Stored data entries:

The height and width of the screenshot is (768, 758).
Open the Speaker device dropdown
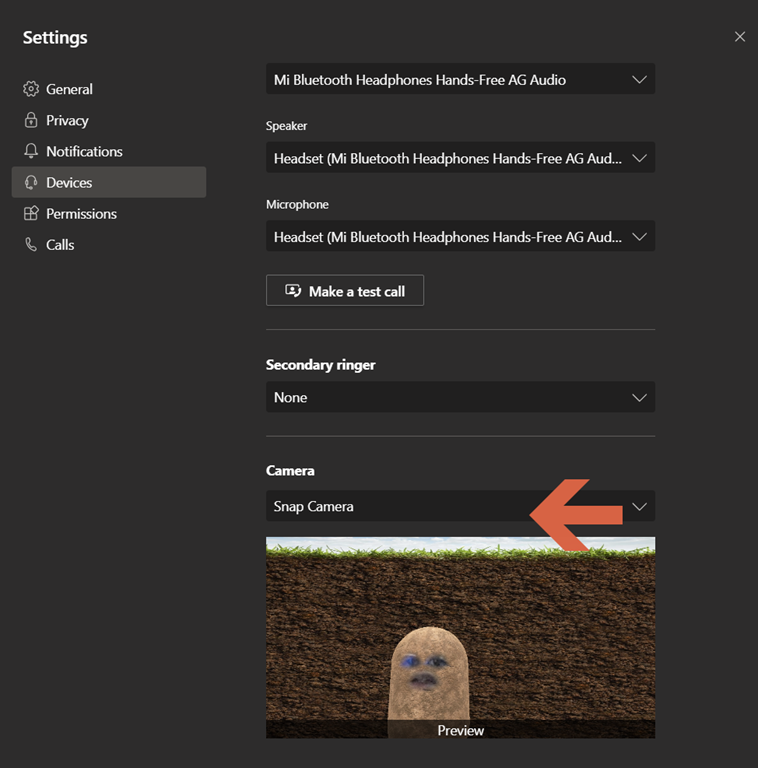pos(460,158)
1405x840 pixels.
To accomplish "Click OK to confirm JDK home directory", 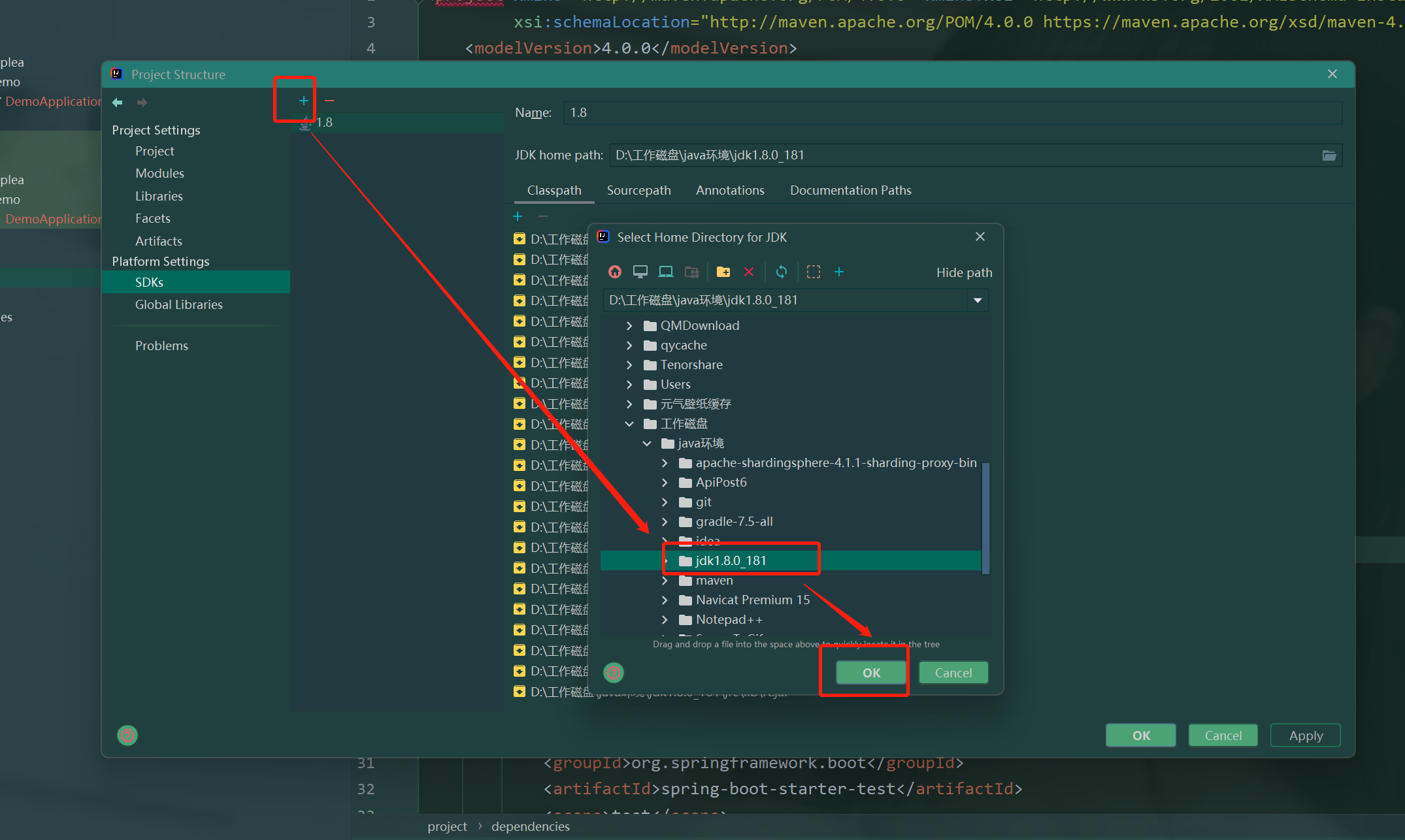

- WORK ORDER
Whenever a picture appears, leave it out, and return every record exactly.

- RESPONSE TO THE TASK
The height and width of the screenshot is (768, 758).
Open the Speaker device dropdown
pos(460,158)
1405x840 pixels.
To accomplish "Click OK to confirm JDK home directory", 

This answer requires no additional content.